Biochar influences soil biophysicochemical processes and nutrient availability, yet the effects of different biochar and soil water dynamics on carbon (C) and nitrogen (N) retention in the soil-plant systems remain unknown. Maize plants were grown in split-root pots filled with clay loam soil amended with wheat straw pellet biochar (WSP) and softwood pellet biochar (SWP) at 2% (w/w) and were either irrigated daily to 90% of water-holding capacity (FI) or irrigated with 70% volume of water used for FI to the whole root-zone (DI) or alternately to half root-zone (PRD) from the fourth leaf to grain-filling stage. Compared to the unamended controls, biochar amendment enhanced plant biomass and water-use efficiency, particularly when combined with PRD. Although the WSP amendment tended to decrease soil net N mineralization rate, it significantly increased C and N retention in the soil-plant systems. Compared to DI, PRD significantly increased soil respiration rate while lowering soil total organic C content. Moreover, PRD increased soil inorganic N content, which might be related to increased mineralization of soil organic C (SOC) and soil organic N (SON). Such effects might implicate that PRD outperformed DI in enhancing the mineralization of soil organic matter.
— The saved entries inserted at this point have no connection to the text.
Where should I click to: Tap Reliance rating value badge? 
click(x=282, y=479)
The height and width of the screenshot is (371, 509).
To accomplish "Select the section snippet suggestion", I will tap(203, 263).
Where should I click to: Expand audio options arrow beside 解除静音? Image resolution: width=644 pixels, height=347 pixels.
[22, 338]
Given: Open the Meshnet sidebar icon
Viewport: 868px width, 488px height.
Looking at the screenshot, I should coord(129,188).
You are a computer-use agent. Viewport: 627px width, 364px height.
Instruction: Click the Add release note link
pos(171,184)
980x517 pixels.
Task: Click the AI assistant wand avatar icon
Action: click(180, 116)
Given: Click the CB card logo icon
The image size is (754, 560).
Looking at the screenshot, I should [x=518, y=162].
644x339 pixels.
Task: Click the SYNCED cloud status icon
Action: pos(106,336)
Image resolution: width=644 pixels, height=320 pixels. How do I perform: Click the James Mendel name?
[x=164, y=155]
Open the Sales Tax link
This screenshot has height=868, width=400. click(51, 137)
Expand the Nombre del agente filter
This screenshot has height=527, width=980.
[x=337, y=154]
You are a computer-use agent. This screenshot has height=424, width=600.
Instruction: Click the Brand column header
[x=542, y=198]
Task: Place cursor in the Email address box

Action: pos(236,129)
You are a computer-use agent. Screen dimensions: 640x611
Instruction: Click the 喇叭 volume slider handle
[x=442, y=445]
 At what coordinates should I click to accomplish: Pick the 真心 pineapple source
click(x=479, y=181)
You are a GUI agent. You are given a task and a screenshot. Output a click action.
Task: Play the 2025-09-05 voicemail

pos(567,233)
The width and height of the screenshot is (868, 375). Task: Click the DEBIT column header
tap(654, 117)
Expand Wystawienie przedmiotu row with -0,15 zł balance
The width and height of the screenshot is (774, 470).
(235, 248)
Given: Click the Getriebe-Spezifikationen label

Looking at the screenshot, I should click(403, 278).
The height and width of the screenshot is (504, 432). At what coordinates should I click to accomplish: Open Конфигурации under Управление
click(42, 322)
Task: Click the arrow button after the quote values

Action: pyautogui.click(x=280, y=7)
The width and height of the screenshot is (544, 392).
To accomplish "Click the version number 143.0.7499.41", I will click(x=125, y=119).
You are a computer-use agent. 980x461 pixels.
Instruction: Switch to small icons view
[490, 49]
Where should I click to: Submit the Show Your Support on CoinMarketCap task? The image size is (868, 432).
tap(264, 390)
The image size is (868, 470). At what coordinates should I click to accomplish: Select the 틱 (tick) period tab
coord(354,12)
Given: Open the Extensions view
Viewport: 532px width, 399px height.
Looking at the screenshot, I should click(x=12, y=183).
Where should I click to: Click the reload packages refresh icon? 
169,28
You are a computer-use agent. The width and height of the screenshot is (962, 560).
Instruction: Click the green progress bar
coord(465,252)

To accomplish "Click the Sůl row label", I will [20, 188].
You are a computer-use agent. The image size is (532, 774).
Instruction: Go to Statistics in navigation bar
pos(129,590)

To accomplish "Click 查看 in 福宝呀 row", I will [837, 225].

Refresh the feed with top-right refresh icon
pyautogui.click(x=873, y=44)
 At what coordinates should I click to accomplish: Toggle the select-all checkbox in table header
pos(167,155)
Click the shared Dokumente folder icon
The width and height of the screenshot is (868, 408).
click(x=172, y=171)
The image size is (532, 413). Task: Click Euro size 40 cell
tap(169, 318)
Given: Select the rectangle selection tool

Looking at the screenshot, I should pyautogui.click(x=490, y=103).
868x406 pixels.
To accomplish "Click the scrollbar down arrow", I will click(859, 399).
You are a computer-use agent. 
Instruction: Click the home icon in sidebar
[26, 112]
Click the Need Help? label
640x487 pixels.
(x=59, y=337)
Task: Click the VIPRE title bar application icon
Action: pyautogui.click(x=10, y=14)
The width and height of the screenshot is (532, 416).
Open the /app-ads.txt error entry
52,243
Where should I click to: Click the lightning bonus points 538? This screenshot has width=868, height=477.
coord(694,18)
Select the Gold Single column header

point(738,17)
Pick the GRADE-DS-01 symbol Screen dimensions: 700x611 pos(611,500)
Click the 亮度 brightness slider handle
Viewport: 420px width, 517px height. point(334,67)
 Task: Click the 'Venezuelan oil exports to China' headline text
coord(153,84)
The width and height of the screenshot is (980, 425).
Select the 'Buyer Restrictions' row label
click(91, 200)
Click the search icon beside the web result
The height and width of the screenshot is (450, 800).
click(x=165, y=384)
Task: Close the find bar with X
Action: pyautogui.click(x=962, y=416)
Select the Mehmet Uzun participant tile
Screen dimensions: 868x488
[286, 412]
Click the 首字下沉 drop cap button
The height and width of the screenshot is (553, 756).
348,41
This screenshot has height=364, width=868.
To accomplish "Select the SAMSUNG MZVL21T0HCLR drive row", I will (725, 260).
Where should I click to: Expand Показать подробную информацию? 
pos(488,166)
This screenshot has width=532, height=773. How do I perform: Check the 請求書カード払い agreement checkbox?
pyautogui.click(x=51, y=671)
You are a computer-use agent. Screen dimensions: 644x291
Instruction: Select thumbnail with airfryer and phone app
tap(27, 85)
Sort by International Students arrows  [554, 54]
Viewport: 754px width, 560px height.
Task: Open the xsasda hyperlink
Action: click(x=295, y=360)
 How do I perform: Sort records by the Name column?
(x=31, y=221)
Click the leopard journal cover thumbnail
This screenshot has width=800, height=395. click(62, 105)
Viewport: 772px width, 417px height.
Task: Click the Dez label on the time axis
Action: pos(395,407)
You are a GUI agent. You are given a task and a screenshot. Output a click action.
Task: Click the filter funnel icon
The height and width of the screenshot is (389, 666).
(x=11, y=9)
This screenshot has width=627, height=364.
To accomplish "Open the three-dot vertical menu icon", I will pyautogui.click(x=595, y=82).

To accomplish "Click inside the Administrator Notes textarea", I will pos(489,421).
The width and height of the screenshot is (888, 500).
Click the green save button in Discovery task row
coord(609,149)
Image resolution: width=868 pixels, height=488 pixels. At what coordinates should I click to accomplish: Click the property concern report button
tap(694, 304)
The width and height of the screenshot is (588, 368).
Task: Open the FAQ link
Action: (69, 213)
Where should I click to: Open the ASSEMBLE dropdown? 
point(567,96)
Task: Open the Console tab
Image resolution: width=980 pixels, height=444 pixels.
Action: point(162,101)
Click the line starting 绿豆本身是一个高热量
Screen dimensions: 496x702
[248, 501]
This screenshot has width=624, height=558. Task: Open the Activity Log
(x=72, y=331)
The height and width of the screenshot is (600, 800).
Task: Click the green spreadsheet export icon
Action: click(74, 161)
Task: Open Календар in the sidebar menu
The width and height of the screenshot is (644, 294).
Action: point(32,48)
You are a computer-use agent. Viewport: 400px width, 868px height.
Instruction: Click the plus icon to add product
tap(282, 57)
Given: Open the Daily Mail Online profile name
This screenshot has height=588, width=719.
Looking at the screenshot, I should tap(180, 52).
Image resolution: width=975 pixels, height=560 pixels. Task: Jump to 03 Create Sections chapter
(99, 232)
Although PRD alone might not be a sustainable irrigation method because of greater C and N losses, biochar addition could alleviate these undesirable effects via depressing SOC and SON mineralization. Biochar amendment, especially WSP combined with PRD, could be a promising practice to increase maize growth and water-use efficiency while sustaining C and N retention in the soil-plant systems.

Highlights

center dot Effects of biochar addition and irrigation regimes on C and N retention in the soil-plant systems of maize were investigated.

center dot Biochar increased plant N retention and maize growth. Partial root-zone drying (PRD) irrigation increased soil respiration rate and soil organic C and N mineralization.

center dot Biochar addition combined with PRD improved maize growth, water-use efficiency, and sustained C and N retention in the soil-plant systems.